(Collected data entries)
*****
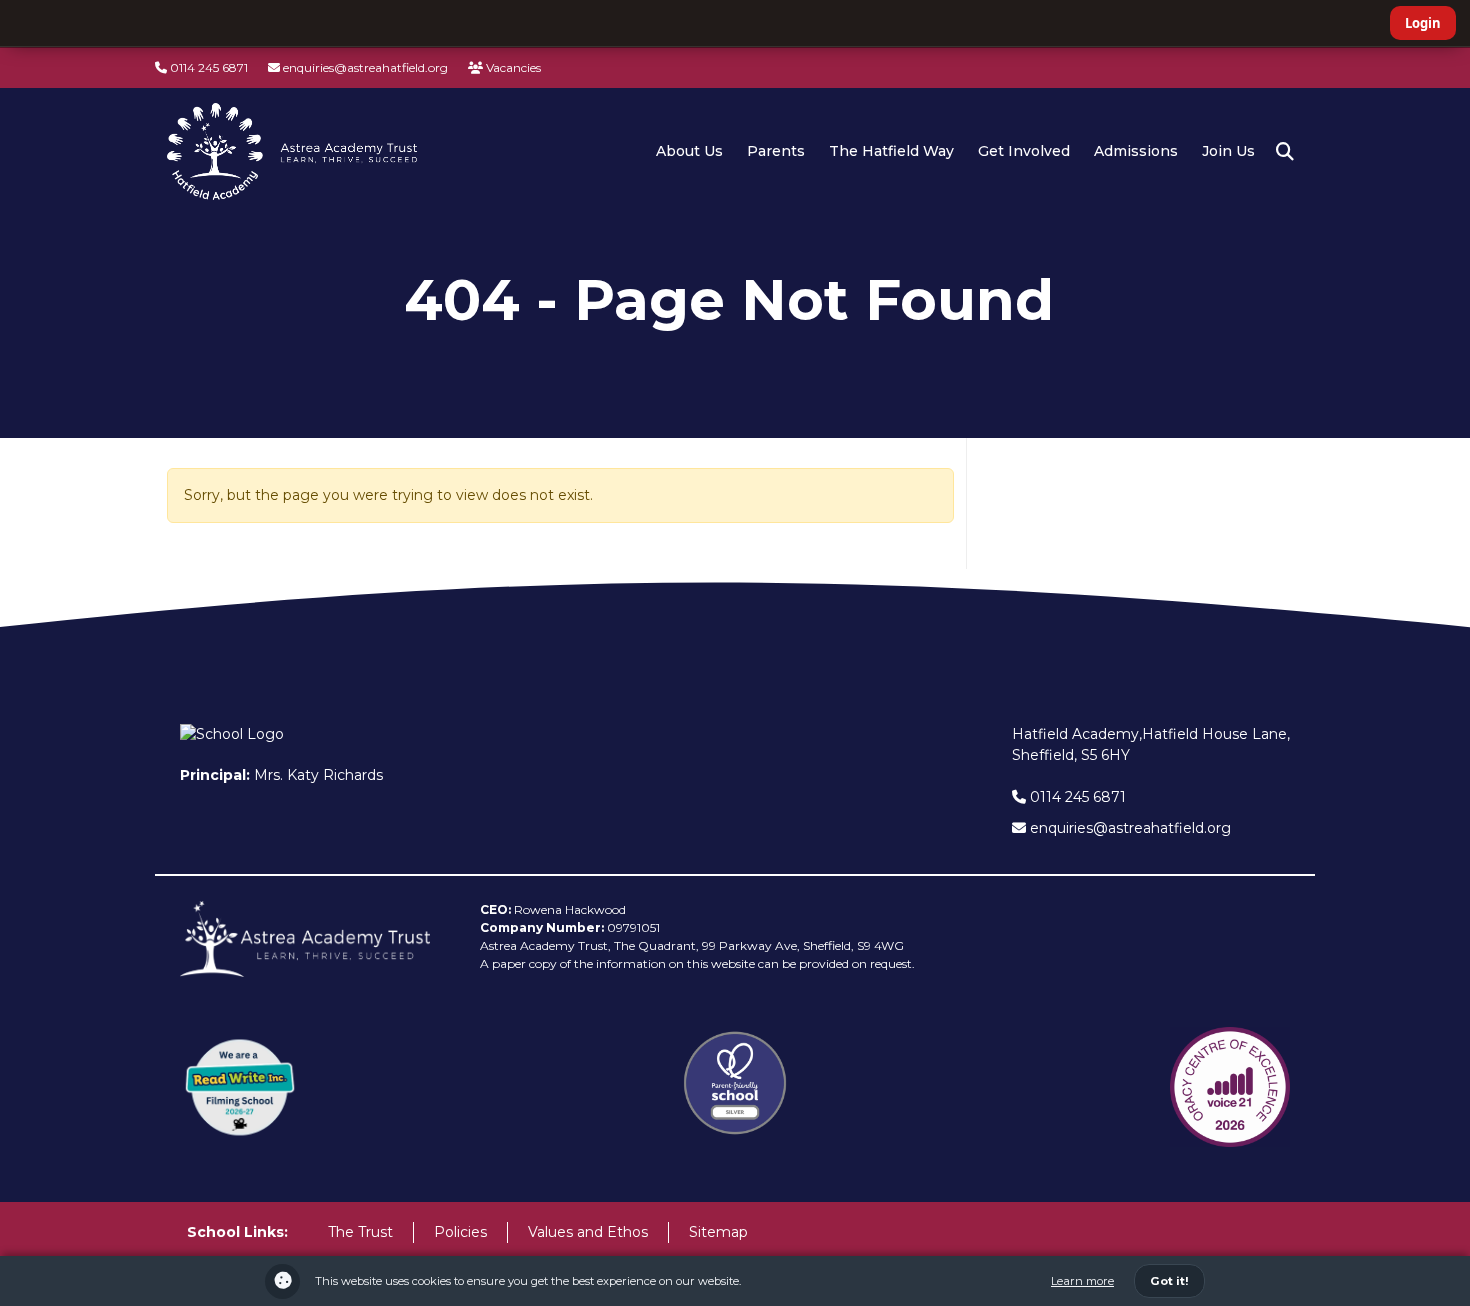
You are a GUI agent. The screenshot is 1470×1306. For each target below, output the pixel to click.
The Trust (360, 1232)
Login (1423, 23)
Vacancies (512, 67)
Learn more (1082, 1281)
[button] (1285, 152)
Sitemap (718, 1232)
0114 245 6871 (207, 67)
*****
» **PROBLEM DETAILS**
Word for word, restate all of the records. Exclude the pictures.

» **ANSWER BOX**
You are a GUI agent. The screenshot is 1470×1306. For each target below, output the pixel to click.
The Trust (360, 1232)
Login (1423, 23)
Vacancies (512, 67)
Learn more (1082, 1281)
[button] (1285, 152)
Sitemap (718, 1232)
0114 245 6871 (207, 67)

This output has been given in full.